● Consigne:
Écrivez la suite du texte sur la crise alimentaire au Niger, en reprenant juste après sa dernière phrase.

● Texte à lire:
┌────────
Niger : chronique d’une crise annoncée



L’affaire commence fin 2004.
Le résultat de la récolte de mil et de sorgho présente un déficit de 223 000 tonnes sur un total de plus de 3 millions de tonnes les dernières années, c’est-à-dire environ 7,5 %. La récolte 2004 n’en est pas moins la quatrième de toute l’histoire du pays en quantité. Ce déficit aurait pu être pallié par une hausse de 3 % des importations de céréales.
La faible pluviométrie et l’invasion acridienne sont données comme cause d’une crise alimentaire annoncée. L’invasion des criquets aurait détruit ce qui aurait poussé malgré l’arrêt avancé des pluies de l’hivernage. Le déficit le plus sensible concerne le fourrage pour les animaux (moins 4,6 millions de tonnes).
Cette invasion avait été annoncée bien en amont. Le gouvernement Tandja avait alors déclaré pouvoir y faire face avec des quantités suffisantes de produits insecticides. Lorsque les criquets sont arrivés, les traitements promis étaient insuffisants et les avions pour les pulvériser... absents.
└────────
● Données brutes:
┌────────
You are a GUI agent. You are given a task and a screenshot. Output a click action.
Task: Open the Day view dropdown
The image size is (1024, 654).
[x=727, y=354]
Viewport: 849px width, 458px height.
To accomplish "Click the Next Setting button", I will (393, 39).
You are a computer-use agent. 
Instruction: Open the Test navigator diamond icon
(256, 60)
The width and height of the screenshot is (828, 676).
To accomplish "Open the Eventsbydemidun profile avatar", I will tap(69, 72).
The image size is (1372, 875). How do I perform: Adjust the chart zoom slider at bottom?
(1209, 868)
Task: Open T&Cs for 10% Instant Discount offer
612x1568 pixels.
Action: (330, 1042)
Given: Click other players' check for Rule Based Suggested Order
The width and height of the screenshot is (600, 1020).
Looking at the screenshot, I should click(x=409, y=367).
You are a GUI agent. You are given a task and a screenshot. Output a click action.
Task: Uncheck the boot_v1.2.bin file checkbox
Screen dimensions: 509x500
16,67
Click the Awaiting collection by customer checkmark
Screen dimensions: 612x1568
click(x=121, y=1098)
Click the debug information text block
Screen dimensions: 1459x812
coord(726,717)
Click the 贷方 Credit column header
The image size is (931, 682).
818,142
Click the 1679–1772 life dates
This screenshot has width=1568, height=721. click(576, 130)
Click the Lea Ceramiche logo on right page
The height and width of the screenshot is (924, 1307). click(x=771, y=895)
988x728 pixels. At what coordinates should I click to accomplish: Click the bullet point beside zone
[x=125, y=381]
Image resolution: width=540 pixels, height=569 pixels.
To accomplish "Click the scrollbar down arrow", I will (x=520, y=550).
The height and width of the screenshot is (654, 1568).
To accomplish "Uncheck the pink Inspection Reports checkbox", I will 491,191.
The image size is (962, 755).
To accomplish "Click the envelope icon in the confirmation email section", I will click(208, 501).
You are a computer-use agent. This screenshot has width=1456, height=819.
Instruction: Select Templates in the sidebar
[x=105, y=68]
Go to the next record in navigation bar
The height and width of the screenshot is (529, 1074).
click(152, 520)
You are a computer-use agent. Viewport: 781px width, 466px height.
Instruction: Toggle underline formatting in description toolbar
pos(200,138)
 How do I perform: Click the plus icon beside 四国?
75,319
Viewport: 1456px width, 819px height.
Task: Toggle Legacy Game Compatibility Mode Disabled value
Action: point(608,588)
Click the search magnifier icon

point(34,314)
└────────
● Résultat final:
Dès l’automne, le pays savait donc que l’hivernage 2005 serait difficile. Et c’est là qu’une des causes réelles de la crise actuelle intervient. Les commerçants, souvent alliés du pouvoir en place, ont conservé leurs réserves, achetées à bas prix, en attendant une hausse des prix qui ne pouvait que se produire, ou les ont vendues au Nigeria voisin qui connaît un pouvoir d’achat plus important. On estime à 13 000 tonnes la quantité de mil restée dans les hangars de la seule ville de Maradi. L’année dernière, le sac de mil de 100 kg, la base de l’alimentation nigérienne, se vendait entre 8 000 et 12 000 francs CFA (de 12 à 18 euros). Au cœur de l’été, il est monté jusqu’à 30 000, voire 35 000 francs CFA (45 à 50 euros). Rappelons que le salaire minimum, qui ne concerne qu’une minorité de la population, s’élève à 20 000 francs CFA. 63 % de la population vit sous le seuil de grande pauvreté (moins de 1 dollar par jour).
Les étals de Maradi, cœur agricole du pays, étaient et sont toujours fournis en céréales, arachides, volailles qui sortent des stocks. Ce qui manque, ce sont les moyens pour les acheter à de tels prix dans les zones agro-pastorales (Maradi, Zinder, Tahoua, Tillaberi en particulier).
Dans ces zones, la hausse des prix des produits de base se combine à la chute du prix du bétail.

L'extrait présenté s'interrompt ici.